▶ _OBJECTIVE_: Recast every line of the records below as a numbered list, leaving out the blank lines.

─── INPUT MATERIAL

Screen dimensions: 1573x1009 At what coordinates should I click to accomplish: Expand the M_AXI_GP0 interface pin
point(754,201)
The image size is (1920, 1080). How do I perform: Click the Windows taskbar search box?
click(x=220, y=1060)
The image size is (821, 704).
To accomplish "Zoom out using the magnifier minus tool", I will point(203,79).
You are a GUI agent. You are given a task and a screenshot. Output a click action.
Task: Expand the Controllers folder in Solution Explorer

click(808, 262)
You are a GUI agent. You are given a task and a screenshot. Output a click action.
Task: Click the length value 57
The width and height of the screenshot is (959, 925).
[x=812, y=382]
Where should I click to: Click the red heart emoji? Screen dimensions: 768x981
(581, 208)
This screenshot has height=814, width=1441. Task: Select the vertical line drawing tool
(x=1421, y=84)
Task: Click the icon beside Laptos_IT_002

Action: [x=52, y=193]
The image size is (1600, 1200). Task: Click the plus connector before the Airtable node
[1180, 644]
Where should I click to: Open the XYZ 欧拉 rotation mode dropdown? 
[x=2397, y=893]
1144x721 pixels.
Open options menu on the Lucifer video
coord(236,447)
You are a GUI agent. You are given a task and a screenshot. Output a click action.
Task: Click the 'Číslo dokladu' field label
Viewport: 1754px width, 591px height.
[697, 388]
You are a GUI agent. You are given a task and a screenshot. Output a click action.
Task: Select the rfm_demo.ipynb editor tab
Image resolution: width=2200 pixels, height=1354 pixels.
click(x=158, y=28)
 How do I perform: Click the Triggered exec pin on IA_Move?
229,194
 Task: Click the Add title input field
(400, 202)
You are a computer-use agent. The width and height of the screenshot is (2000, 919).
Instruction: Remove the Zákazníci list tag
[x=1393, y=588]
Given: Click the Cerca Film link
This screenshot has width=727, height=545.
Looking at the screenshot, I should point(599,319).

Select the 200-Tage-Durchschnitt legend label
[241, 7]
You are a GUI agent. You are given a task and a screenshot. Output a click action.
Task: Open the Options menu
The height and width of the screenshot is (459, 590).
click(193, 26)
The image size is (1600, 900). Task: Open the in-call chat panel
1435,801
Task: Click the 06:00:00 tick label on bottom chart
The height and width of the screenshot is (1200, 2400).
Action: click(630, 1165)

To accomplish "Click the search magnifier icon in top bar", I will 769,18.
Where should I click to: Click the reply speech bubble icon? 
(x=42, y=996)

──────

▶ _CORRECT ANSWER_:
1. Screen dimensions: 1573x1009 At what coordinates should I click to accomplish: Expand the M_AXI_GP0 interface pin
2. point(754,201)
3. The image size is (1920, 1080). How do I perform: Click the Windows taskbar search box?
4. click(x=220, y=1060)
5. The image size is (821, 704).
6. To accomplish "Zoom out using the magnifier minus tool", I will point(203,79).
7. You are a GUI agent. You are given a task and a screenshot. Output a click action.
8. Task: Expand the Controllers folder in Solution Explorer
9. click(808, 262)
10. You are a GUI agent. You are given a task and a screenshot. Output a click action.
11. Task: Click the length value 57
12. The width and height of the screenshot is (959, 925).
13. [x=812, y=382]
14. Where should I click to: Click the red heart emoji? Screen dimensions: 768x981
15. (581, 208)
16. This screenshot has height=814, width=1441. Task: Select the vertical line drawing tool
17. (x=1421, y=84)
18. Task: Click the icon beside Laptos_IT_002
19. Action: [x=52, y=193]
20. The image size is (1600, 1200). Task: Click the plus connector before the Airtable node
21. [1180, 644]
22. Where should I click to: Open the XYZ 欧拉 rotation mode dropdown? 
23. [x=2397, y=893]
24. 1144x721 pixels.
25. Open options menu on the Lucifer video
26. coord(236,447)
27. You are a GUI agent. You are given a task and a screenshot. Output a click action.
28. Task: Click the 'Číslo dokladu' field label
29. Viewport: 1754px width, 591px height.
30. [697, 388]
31. You are a GUI agent. You are given a task and a screenshot. Output a click action.
32. Task: Select the rfm_demo.ipynb editor tab
33. Image resolution: width=2200 pixels, height=1354 pixels.
34. click(x=158, y=28)
35.  How do I perform: Click the Triggered exec pin on IA_Move?
36. 229,194
37.  Task: Click the Add title input field
38. (400, 202)
39. You are a computer-use agent. The width and height of the screenshot is (2000, 919).
40. Instruction: Remove the Zákazníci list tag
41. [x=1393, y=588]
42. Given: Click the Cerca Film link
43. This screenshot has width=727, height=545.
44. Looking at the screenshot, I should point(599,319).
45. Select the 200-Tage-Durchschnitt legend label
46. [241, 7]
47. You are a GUI agent. You are given a task and a screenshot. Output a click action.
48. Task: Open the Options menu
49. The height and width of the screenshot is (459, 590).
50. click(193, 26)
51. The image size is (1600, 900). Task: Open the in-call chat panel
52. 1435,801
53. Task: Click the 06:00:00 tick label on bottom chart
54. The height and width of the screenshot is (1200, 2400).
55. Action: click(630, 1165)
56. To accomplish "Click the search magnifier icon in top bar", I will 769,18.
57. Where should I click to: Click the reply speech bubble icon? 
58. (x=42, y=996)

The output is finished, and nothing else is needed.